→ **What the task asks**
Reproduce exactly the lines from the one containing "The image size is (600, 800)." through the end of the listing, minus the pictures.

[Provided information — start]

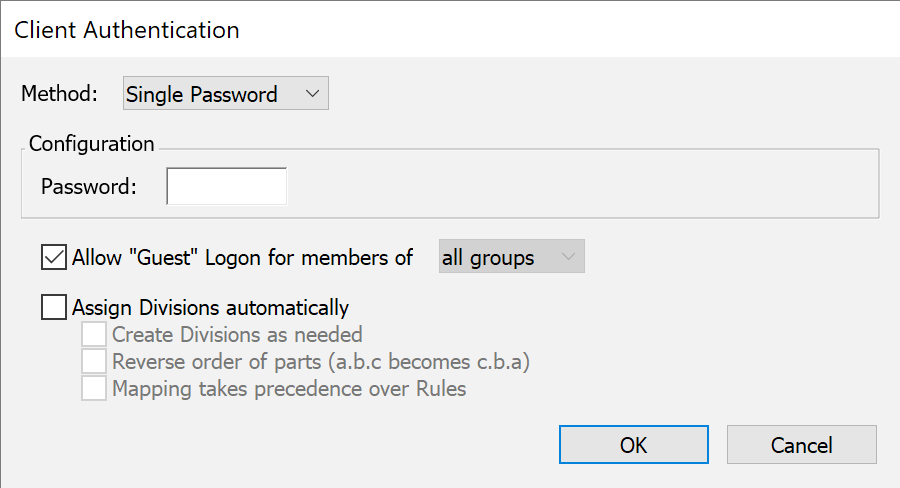Click the chevron arrow of Method dropdown

tap(312, 95)
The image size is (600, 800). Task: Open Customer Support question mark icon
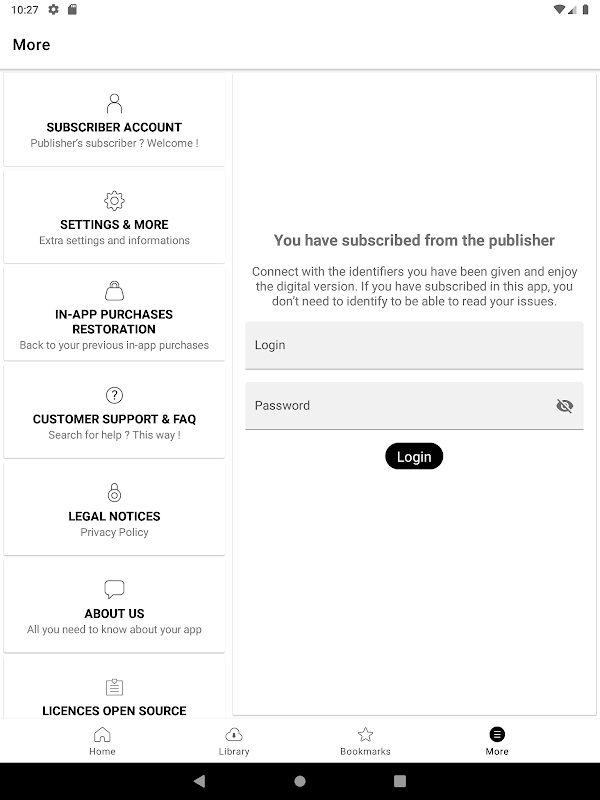(x=114, y=395)
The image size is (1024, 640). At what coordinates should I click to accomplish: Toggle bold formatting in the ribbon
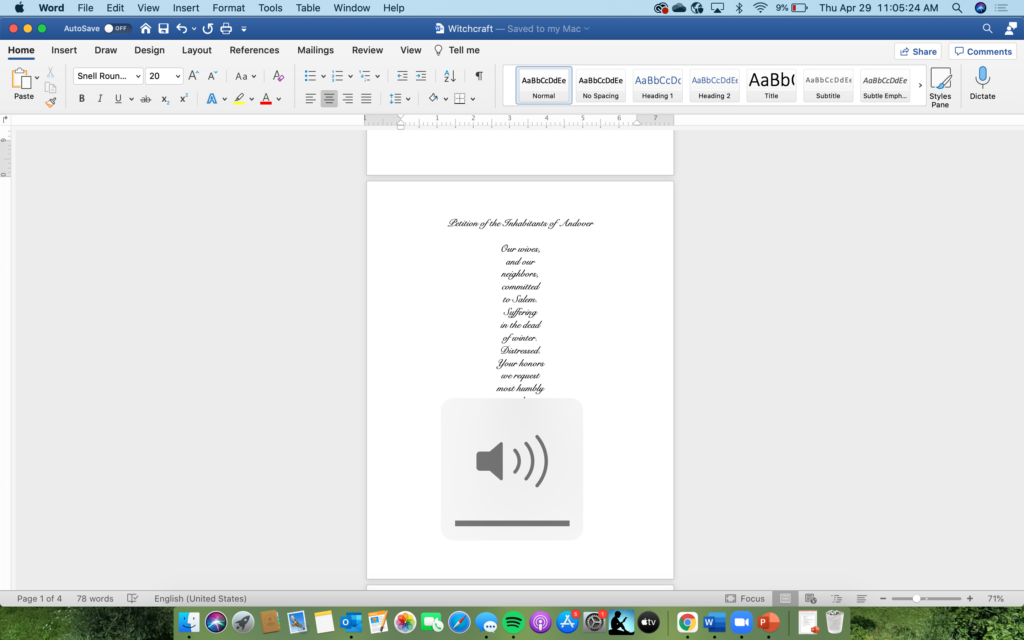point(82,99)
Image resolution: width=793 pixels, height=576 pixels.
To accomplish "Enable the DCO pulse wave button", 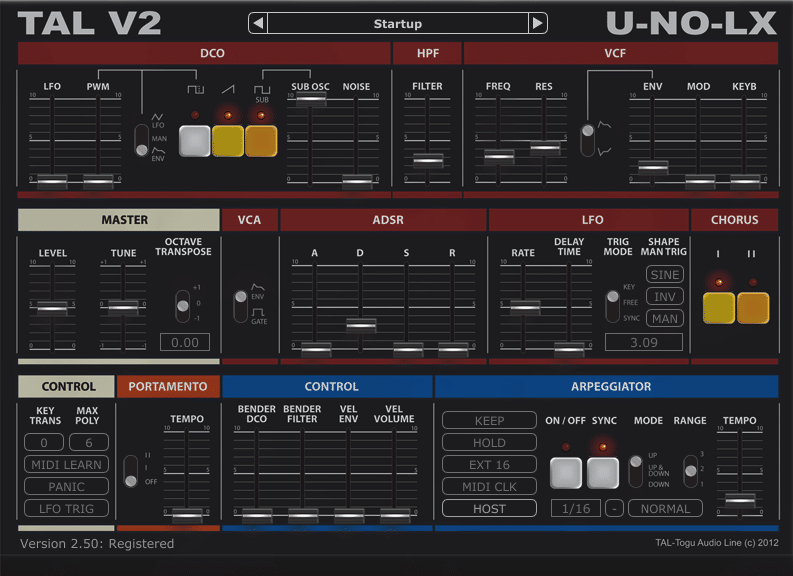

[Provided information — finish]

→ **Answer box**
The image size is (600, 800). Task: Open Customer Support question mark icon
(x=114, y=395)
The image size is (1024, 640). At what coordinates should I click to accomplish: Toggle bold formatting in the ribbon
point(82,99)
Image resolution: width=793 pixels, height=576 pixels.
To accomplish "Enable the DCO pulse wave button", 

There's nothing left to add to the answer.